# Short task:
Please translate this sentence from the Event Grid conversation into Spanish: "Having sort of a standard that you can go write your events to is really nice, because it means you’re not tied in with any cloud."

What’s really cool about Event Grid is that it’s not strictly tied to our services. You can have third-party calls that will create events, and you can also call out to third-party services or applications that you write. You can basically write your own serverless application services using Event Grid as sort of the backbone.

In fact, even just last week we launched an open source model called Cloud Events, which is basically a CNCF-led open source model that will allow pretty much any service anywhere to call into Event Grid and take advantage of it. It’s very cool.

What’s the name of that?

Cloud Events was the CNCF solution, and then Event Grid is the service that we offer.

Gotcha. So did that go through the natural incubation period? Is it a project?

It’s version 0.1, announced last week at KubeCon.

Okay. Well, we’ve missed that. We weren’t there.

I’m sorry, it was in – where was it in?

Copenhagen.

Copenhagen, I was gonna say. It’s far away, but…

Yeah, it was a long one.

We came here instead , we would have you (on the podcast)

I owe you, I owe you…

Yes, sir.

I have people who were at both, so just to–

People who were at both? So we’re slacking, is that what you’re saying…?

I didn’t wanna say it, but you said it. [laughter] Yeah, we had people who were there Friday for this announcement, and then flew in this weekend.

Wow. Congratulations, that’s awesome.

Yeah, it was a cool thing.

That is cool.

If you wanna see something super-cool, Friday morning the keynote had a demo that had us, I think it had Google, it had AWS… Basically, it had all the cloud providers taking part in this sort of end-to-end event experience using this Cloud Events thing that we’re part of the work group for… So it’s very, very cool.

So this is open source then… Is it an extension of Event Grid?

Cloud Events is a spec that now we’ve implemented.

Okay, gotcha.

[08:03] We were the only cloud actually that did a “You can publish out of Cloud Events”, but many of the cloud providers you could subscribe into. With Event Grid you can both send out Cloud Events format, and listen Cloud Events format. It’s a specification that now you can use, and it’s a nice thing with where events are going and where IoT is going… Having sort of a standard that you can go write your events to is really nice, because it means you’re not tied in with any cloud.

Exactly, which is awesome.

We’re pretty excited to support that.

We like that as users because we think it makes the clouds compete on a level that we would prefer them to compete…

Of quality of service, versus an ability to lock in.

Exactly, so that’s spectacular.

I’m with you.

Is there any other examples of that going on?

Tons. Cosmos DB is a great example of this. Cosmos DB, if you saw this morning…

We did, but give us the – we’re uninitiated.

# Stored data:
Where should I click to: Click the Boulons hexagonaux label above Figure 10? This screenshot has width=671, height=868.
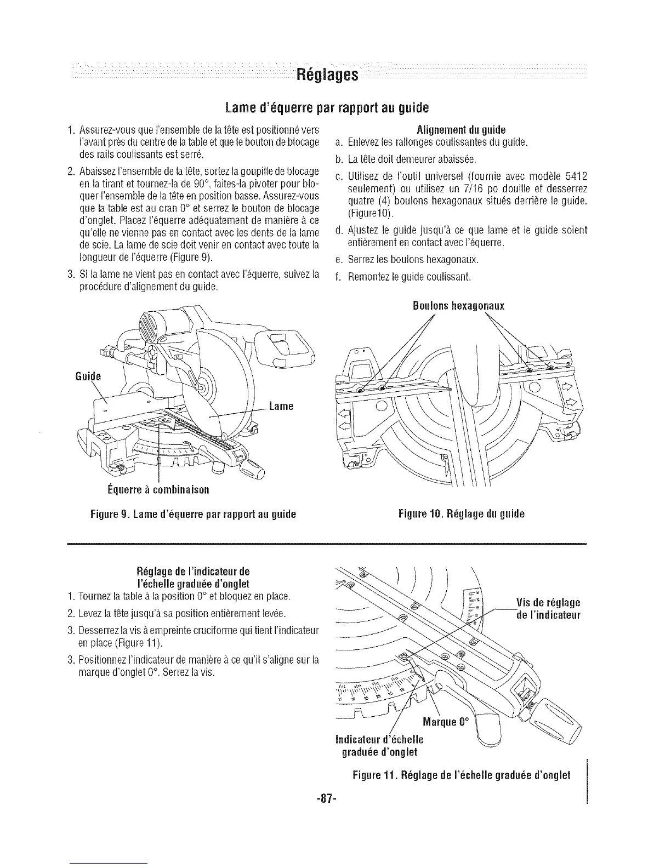(458, 306)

# Completed task:
Tener una especie de estándar en el que puedes escribir tus eventos es muy bueno, porque significa que no estás atado a ninguna nube.